BMJ publishes more than 50 specialist journals, and distributes news releases from these journals as well.
That’s a big workload, and sometimes it shows.
This week, BMJ sent out two releases in one email.
The good: The news release included this important caveat: “This is an observational study so no definitive conclusions can be drawn about cause and effect, and the researchers point out that only the healthiest participants in the first wave of the study took part in the second wave, which may have lowered overall absolute risk.”
The bad: Despite that caveat, the news release used this subhead under the bold headline above: “Impact on health as good as giving up smoking, suggest researchers.”
Wait a minute.
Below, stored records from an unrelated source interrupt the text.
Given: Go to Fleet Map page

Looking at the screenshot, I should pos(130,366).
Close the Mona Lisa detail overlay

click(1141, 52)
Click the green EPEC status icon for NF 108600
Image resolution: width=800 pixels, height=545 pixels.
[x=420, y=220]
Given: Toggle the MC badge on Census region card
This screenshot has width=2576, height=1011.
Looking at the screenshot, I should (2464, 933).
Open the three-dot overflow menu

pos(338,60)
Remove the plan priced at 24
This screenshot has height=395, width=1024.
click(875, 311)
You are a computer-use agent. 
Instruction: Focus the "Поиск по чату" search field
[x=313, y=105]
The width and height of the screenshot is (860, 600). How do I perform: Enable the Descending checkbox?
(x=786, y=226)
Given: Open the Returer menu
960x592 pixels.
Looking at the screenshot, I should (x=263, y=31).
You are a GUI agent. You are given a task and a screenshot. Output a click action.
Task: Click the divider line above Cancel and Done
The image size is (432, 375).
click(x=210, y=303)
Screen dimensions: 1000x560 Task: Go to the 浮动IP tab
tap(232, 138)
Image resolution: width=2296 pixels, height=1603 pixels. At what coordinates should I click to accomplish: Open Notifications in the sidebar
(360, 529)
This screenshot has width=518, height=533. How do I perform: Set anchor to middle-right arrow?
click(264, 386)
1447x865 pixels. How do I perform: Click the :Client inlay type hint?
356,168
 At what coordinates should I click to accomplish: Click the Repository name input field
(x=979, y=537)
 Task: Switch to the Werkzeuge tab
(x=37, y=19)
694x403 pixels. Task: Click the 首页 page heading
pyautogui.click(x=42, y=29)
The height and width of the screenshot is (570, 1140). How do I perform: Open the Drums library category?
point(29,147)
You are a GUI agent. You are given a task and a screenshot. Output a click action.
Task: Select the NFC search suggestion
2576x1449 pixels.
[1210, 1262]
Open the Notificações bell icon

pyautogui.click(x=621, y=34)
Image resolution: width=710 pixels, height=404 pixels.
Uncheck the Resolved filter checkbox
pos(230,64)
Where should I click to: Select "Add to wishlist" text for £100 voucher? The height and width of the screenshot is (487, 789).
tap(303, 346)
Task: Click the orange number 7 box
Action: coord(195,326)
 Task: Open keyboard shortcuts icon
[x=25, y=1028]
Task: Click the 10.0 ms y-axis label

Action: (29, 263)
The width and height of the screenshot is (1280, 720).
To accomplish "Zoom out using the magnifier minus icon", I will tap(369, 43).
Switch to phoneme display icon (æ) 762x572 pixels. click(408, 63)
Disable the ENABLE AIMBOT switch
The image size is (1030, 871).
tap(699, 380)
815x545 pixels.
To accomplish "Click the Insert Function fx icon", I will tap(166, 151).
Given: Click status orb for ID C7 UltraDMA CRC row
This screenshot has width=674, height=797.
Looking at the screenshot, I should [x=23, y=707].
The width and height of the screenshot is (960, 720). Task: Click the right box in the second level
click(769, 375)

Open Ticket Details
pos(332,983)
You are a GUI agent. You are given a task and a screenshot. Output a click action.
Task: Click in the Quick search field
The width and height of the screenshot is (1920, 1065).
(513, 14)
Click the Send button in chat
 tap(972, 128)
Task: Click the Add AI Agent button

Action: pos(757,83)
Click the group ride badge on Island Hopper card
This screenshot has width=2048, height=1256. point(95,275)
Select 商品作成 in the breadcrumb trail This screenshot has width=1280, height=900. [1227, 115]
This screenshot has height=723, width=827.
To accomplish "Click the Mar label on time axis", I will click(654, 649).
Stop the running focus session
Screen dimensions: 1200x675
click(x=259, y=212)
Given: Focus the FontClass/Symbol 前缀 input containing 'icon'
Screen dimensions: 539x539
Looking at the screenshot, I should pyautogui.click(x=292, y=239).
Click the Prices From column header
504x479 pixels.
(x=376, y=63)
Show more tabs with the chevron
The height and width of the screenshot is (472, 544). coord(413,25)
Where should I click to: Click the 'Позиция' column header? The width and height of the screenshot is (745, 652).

You can’t have it both ways. In one line you admit, appropriately, that cause and effect has not been established. But up at the top, you allow researchers to get away with a huge, powerful cause-and-effect claim.
The good: “linked to” in the headline is OK, because, again, this was an observational study. A link, or a statistical association, is all that was shown.
The bad: Even though this was another observational study, as was the one above, and even though the news release appeared in the same email as the one above that included the caveats about the limitations of observational studies, this one did not.
We’ve been criticizing BMJ news releases for language used about observational studies for a long time. Then we praised them when we first saw improvement. Then we noted a setback. Now we’re stuck in limbo with mixed messages within one BMJ email.
At one point, a BMJ staffer wrote, “we sometimes wonder why you don’t seem to pick up issues with others’ press releases to the same extent.”
We’re not picking on BMJ. Just yesterday we criticized a news release by the Lancet for a similar flaw.
Why does it matter? Because I can guarantee you that news stories will follow the lead of these news releases and miscommunicate to the general public. We saw yesterday how The Lancet’s news release, “Testing hand-grip strength could be a simple, low-cost way to predict heart attack and stroke risk,” undoubtedly misled many journalists into reporting less-than-helpful stories. And it’s again after these news releases from BMJ. See a search of news stories on the first release….and a search of news stories on the second release. Good luck finding appropriate caveats. You may find a few in news stories based on the first release, because of the way it was framed. Journals, and their news release writers, can do so much good, or not.